Il est exact qu'un tel ensemble de mesures implique un effort considérable. Tous en sont d'accord, la question du financement est cruciale. La Commission européenne estime le coût direct de la réduction de 20 % des émissions de gaz à effet de serre et du passage à 20 % de la part des énergies renouvelables dans la consommation finale à 0,58 % du PIB de l'Union européenne, soit 91 milliards d'euros à l'horizon 2020, soit encore 150 euros par personne et par an – l'équivalent de trois pleins d'essence pour une voiture familiale. Ce n'est pas rien, et il faut donc y réfléchir, mais l'inaction aurait un coût dix fois supérieur, et c'est l'idée que je retiens au nom de la commission des affaires économiques ; c'est celle que nous devons garder présente à l'esprit lors des décisions que nous prenons.

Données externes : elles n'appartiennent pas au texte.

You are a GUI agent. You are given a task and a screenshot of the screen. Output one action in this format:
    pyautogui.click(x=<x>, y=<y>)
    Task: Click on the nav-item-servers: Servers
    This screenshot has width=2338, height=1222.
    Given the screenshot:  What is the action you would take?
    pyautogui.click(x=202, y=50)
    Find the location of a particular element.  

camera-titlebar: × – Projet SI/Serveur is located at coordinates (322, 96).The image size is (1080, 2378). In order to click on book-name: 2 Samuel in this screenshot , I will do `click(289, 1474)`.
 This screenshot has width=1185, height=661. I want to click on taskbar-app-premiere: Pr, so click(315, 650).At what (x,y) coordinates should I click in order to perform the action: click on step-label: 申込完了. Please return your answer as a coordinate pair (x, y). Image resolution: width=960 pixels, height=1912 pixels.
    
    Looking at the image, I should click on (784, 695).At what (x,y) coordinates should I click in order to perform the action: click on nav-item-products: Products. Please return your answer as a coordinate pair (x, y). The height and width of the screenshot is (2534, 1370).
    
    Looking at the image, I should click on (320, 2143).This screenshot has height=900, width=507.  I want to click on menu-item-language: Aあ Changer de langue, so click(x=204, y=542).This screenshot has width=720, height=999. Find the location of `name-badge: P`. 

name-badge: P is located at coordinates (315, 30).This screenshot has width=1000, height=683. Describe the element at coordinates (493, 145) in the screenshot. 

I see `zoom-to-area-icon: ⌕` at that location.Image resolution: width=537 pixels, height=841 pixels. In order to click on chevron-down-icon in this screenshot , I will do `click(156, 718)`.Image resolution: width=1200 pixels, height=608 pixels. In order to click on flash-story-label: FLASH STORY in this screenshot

Nous avons eu le plaisir de vous recevoir, monsieur le secrétaire d'état chargé des affaires européennes, et celui de vous auditionner, monsieur le ministre d'État, madame la secrétaire d'État, à plusieurs reprises, ainsi que l'ensemble des acteurs concernés. Au fur et à mesure de ces auditions, la commission a constaté que le développement durable état un vrai facteur de croissance. Je souhaite que nous nous inscrivions dans cette logique : oui, des investissements importants doivent être faits ; oui, il y aurait dix fois plus à faire demain si nous n'agissions pas aujourd'hui ; oui, ces investissements sont des facteurs de croissance importants.
L'année dernière, les investissements dans les sources d'énergie viables sur le plan environnemental ont augmenté de 43 % au niveau mondial. Les recettes commerciales de l'énergie solaire, de l'énergie éolienne, des biocarburants et des piles à combustible devraient augmenter, pour atteindre environ 150 milliards d'euros d'ici à 2016. Le secteur des énergies renouvelables dans l'Union européenne représente un chiffre d'affaires de 30 milliards d'euros et emploie quelque 350 000 personnes.
Au niveau français, l'étude d'impact du Grenelle, que vous avez rendue publique, monsieur le ministre d'État, chiffre à 440 milliards d'euros entre 2009 et 2020 le financement des engagements pris dans le cadre de la loi de programme, et évalue à 535 000 le nombre des emplois créés ou maintenus grâce à elle d'ici à 2020. C'est l'un des bénéfices essentiels de ces mesures : elles sont à l'origine d'un gisement d'emplois non délocalisables.
Mais l'intérêt d'une telle politique dépasse largement les raisonnements en termes de montants financiers et d'emploi, aussi importants soient-ils. Il faut toutefois choisir avec une grande prudence les mécanismes à mettre en oeuvre, pour orienter l'économie dans le bon sens. C'est l'un des enjeux du « paquet énergie-climat ». Si le marché automobile français, par exemple, est aujourd'hui nettement moins déprimé que celui de nos voisins européens, c'est grâce au bonus que vous avez mis en place, monsieur le ministre d'État. Nous pouvons donc influer sur le choix des consommateurs par des décisions courageuses, qu'il nous revient de prendre.
Ce faisant, nous devrons toujours veiller à ne pas pénaliser, du fait de ces décisions, les entreprises européennes, et en particulier françaises. Il faut à tout prix éviter les délocalisations, notamment dans les secteurs industriels les plus consommateurs d'énergie. Je pense ici à la fameuse question de la «fuite de carbone », c'est-à-dire au risque que les entreprises européennes les plus exposées à la concurrence internationale perdent des parts de marché au profit de pays moins vertueux, ou décident de délocaliser, pour les mêmes raisons, une grande partie de leur production. La vertu peut se fonder sur la croissance, mais le manque de vertu dont feraient preuve d'autres pays est susceptible de porter atteinte aux dispositions que nous prendrions en faveur de la croissance. Monsieur le ministre d'État, nous attendons de votre part une grande vigilance pour y parer.
Parmi les conditions du succès de ce paquet, figure naturellement le prix de l'énergie qui en résultera. L'étude d'impact de la Commission européenne prévoit, dans le meilleur des cas, une augmentation des prix de l'électricité de 10 à 15 % d'ici à 2020.
J'en profite pour rappeler solennellement notre attachement à plusieurs principes, et tout d'abord aux tarifs réglementés – je sais que tout le monde n'est pas d'accord sur ce sujet –, qui permettent à nos entreprises, comme aux consommateurs, de bénéficier d'un prix de l'électricité attractif. Je ne veux pas rouvrir le débat sur le nucléaire, mais lorsque le général de Gaulle, après Pierre Mendès France, a décidé de nous engager dans cette voie, il a rendu un immense service à la France.